■ Brief: Below are the entries. Transcribe exactly the lines from the one with "644x315 pixels. Task: Click" through the one with "Screen dimensions: 868x477", ends included, and leave out all others.

■ Source data:
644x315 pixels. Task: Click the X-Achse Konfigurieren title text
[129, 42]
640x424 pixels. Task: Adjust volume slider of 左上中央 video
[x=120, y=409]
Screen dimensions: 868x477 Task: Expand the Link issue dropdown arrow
---
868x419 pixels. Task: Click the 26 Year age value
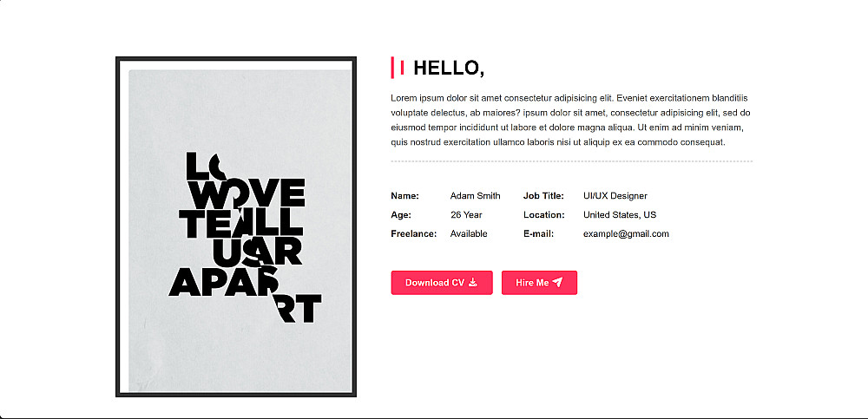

■ Answer for the task:
644x315 pixels. Task: Click the X-Achse Konfigurieren title text
[129, 42]
640x424 pixels. Task: Adjust volume slider of 左上中央 video
[x=120, y=409]
Screen dimensions: 868x477 Task: Expand the Link issue dropdown arrow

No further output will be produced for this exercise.